Set tasks:
#1 In the glossary on truth and acceptability, what does empiricism propose?
#2 Copy word for word the part of the glossary on truth and acceptability from "percentages" up to and including "are below it)".

Text extract:
+ + +

Chapter 6: Truth and Acceptability

truth
a claim is true if it accords with the facts (according to the correspondence theory)

acceptability
a claim is acceptable to the degree it is plausible (possible and reasonable), conforms to other claims known to be true, and has implications that are acceptable

verifiability
a claim is verifiable if one can describe conditions under which one can show it to be true

falsifiability
a claim is falsifiable if one can describe conditions under which one can show it to be false

subjectivism
a theory of truth proposing that something is true if you believe it's true

coherence theory of truth
a theory of truth proposing that something is true if it fits with other things we hold to be true

correspondence theory of truth
a theory of truth proposing that something is true if it accords with the way things are

innate ideas
a theory of knowledge proposing that we are born with certain ideas

empiricism
a theory of knowledge proposing that all of our ideas are obtained through experience

rationalism
a theory of knowledge proposing that one can know things without experience, by use of one's reason alone

absolute numbers
individual numbers such as one, two, three…

percentages
how many per hundred

mean
the number obtained by adding all the numbers and dividing by how many there are; often called “the average”

mode
the most often occurring number in a series

median
the number in the middle of a series (there are as many numbers above it as there are below it)

+ + +

Material provided:

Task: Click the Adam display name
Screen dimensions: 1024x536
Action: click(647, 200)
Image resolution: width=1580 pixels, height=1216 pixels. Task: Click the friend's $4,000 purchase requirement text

+ + +

Full answers:
#1 Empiricism proposes that all of our ideas are obtained through experience.

#2
percentages
how many per hundred

mean
the number obtained by adding all the numbers and dividing by how many there are; often called “the average”

mode
the most often occurring number in a series

median
the number in the middle of a series (there are as many numbers above it as there are below it)